[RECORDS FOR THE EXERCISE Boundary: Start]

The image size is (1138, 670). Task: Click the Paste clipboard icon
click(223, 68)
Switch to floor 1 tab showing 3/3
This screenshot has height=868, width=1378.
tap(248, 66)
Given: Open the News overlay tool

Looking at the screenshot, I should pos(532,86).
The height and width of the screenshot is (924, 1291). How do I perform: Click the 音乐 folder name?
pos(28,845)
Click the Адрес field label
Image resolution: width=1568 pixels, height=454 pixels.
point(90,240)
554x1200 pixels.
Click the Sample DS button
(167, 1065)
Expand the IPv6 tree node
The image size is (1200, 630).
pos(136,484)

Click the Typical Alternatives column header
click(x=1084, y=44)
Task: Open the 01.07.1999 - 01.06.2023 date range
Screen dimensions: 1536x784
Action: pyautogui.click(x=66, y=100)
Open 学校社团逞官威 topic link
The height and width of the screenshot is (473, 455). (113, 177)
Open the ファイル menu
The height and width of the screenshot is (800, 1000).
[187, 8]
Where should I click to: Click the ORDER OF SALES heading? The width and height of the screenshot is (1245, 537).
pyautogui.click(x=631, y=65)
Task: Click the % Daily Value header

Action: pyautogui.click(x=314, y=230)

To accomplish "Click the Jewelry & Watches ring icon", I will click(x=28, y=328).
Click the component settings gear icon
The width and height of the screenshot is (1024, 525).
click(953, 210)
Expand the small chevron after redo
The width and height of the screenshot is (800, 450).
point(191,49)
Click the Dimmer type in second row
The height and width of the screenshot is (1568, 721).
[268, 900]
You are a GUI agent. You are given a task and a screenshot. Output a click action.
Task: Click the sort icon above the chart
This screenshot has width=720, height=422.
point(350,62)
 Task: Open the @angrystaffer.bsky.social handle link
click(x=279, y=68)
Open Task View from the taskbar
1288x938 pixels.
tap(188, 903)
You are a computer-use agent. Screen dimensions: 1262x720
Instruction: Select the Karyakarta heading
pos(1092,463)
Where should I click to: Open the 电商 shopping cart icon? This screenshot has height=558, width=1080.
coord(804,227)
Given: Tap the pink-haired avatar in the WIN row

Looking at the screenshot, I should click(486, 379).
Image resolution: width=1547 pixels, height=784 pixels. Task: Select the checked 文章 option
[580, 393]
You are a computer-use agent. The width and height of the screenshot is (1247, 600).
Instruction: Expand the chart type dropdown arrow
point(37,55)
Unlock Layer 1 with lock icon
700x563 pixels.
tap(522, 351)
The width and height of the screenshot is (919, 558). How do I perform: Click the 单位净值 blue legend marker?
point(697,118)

[RECORDS FOR THE EXERCISE Boundary: End]

§ **WHAT YOU NEED TO DO**
Make a tally of the lines in this data that include the string "computer", and answer with that tally alone.

§ **TASK RESULT**
2